Although Pat’s formal educational background is in mechanical engineering, he’s had a natural affinity for computer science. Intrigued and inspired, Pat taught himself all the material for his first computer programming course before the first class. “My mechanical engineering degree provided me with a very robust and varied skill set, but computer science has always been more of a passion for me”. His combination of curiosity, initiative and academic skill set employed him to take on an exciting project leading him to begin his journey in his M.Sc. under the supervision of Dr. Travis Esau who leads the Advanced Mechanized Systems (AMS) research program at DalAC.



The Prototype

Patrick’s research uses Deep Learning (a form of Artificial Intelligence) to detect weeds such as fescue and sheep sorrel in wild blueberry fields. Deep learning works by showing a computer thousands of labelled pictures of an object. Through this process, the computer “learns” the visual features of the object and can identify it again in unlabelled pictures.



AI Trained Camera With Herbicide Spray Nozzle


“I plan to implement this technology on a commercial herbicide sprayer for spot-application purposes. Currently, commercial sprayers apply a uniform coating of herbicide across an entire field. In most fields, the weeds only cover patches of the field and not the entire area. By using deep learning to recognize weeds, the sprayer nozzles can be turned on when a weed is detected and turned off otherwise. This will result in less herbicide usage overall.

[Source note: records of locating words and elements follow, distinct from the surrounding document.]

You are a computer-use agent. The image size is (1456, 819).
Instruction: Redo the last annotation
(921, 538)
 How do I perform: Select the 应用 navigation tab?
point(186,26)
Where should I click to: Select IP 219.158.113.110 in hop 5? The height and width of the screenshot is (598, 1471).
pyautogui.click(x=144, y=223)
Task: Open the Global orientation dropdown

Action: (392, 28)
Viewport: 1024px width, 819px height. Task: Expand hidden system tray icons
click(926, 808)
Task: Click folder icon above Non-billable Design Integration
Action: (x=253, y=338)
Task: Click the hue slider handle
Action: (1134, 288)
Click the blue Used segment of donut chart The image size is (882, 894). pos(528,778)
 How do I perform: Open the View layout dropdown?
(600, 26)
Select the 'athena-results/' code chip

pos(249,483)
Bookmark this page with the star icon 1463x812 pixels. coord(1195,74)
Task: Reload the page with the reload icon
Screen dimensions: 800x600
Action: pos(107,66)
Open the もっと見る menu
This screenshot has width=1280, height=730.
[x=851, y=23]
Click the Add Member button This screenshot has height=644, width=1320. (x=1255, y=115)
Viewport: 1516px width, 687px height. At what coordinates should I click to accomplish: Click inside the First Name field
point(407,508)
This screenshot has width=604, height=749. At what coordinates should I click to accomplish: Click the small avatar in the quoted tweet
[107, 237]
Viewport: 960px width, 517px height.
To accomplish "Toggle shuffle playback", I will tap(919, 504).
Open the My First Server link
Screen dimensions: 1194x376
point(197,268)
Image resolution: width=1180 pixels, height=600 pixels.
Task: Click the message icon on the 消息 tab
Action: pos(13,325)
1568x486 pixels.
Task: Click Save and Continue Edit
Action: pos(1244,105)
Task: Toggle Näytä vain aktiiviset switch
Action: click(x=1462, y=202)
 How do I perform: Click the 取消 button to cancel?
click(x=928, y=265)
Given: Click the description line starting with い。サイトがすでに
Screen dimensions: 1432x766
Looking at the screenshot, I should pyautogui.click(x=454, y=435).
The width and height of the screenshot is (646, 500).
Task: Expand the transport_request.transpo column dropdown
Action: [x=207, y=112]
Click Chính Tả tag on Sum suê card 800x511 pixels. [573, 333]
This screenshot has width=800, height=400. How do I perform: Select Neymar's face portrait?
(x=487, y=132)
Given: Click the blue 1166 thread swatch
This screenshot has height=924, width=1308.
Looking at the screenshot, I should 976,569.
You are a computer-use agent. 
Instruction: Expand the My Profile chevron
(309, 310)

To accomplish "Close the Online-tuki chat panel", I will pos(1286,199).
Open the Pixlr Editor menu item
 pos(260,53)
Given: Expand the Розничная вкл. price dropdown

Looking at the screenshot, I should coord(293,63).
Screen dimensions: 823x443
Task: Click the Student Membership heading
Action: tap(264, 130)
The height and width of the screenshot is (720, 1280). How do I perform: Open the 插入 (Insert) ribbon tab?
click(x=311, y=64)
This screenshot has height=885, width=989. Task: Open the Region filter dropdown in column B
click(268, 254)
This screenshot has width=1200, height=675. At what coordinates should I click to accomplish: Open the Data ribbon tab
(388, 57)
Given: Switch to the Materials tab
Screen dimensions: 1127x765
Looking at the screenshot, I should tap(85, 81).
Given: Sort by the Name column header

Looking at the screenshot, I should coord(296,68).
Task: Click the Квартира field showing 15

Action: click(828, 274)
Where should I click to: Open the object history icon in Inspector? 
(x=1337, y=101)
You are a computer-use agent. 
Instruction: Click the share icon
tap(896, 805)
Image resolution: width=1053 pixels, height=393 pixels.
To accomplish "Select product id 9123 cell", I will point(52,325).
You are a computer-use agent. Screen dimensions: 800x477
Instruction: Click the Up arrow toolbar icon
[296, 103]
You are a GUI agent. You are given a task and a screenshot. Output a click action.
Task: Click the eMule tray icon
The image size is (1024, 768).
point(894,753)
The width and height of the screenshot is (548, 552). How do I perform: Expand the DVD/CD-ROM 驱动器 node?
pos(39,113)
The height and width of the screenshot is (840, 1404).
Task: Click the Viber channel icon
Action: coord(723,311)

As well, the AMS research team plans to implement this technology into an app so farmers can use their phones to identify weed species’, diseases, and plant growth stages.”



AI Identified Invasive Species


Pat anticipates that the project will result in cost savings for wild blueberry growers. The price of wild blueberries has declined over the past decade, which has resulted in financial burden for the growers. Herbicides are a big input cost for growers, so reducing the volume needed will help them remain financially sustainable.



Invasive Species to be Targeted by AI Technology



Overcoming Obstacles

After taking some time off school after his undergrad, Pat found he had to catch up on current innovations to make himself more competitive and up to date in industry innovations. Deep learning in particular was a new concept he had to learn which lead him towards his solution in reducing excessive herbicide waste and saving costs for wild blueberry farmers. In addition, to input from his supervisory committee, Pat read papers, watched a lot of YouTube videos, and bought a textbooks in self-directed study. “Honestly, YouTube helped me out the most in the early stages. There were a lot of great videos breaking down the concepts into simple ideas, and tutorials on how to get started practicing deep learning.”


“As with any big project, the key was to break it down into smaller, achievable goals to push forward” he explains, “I started by getting [reading/watching] as much information as I could. I then started practicing deep learning on simpler images like handwritten digits. I just kept diving deeper from there. I had a lot of support from my supervisor and research team along the way”.







“Don’t try to do everything at once. Break down your problem into smaller, achievable goals. As you complete them, those small victories will help motivate you to keep moving forward”, Pat advises. I think that communication and interviewing skills were the biggest takeaway from Cultiv8 for me. It’s given me the skills to dig deeper in conversations and helped me better understand the problems of the people my research is going to help .”


Pat presented some of his research at the American Society of Agricultural and Biological Engineers (ASABE) annual international conference in Boston this past July. The conference was attended by researchers from around the world, who discussed ongoing innovations in the fields of agricultural and biological engineering. Pat earned an award from the ASABE given to outstanding presentations in the field of mechanized systems.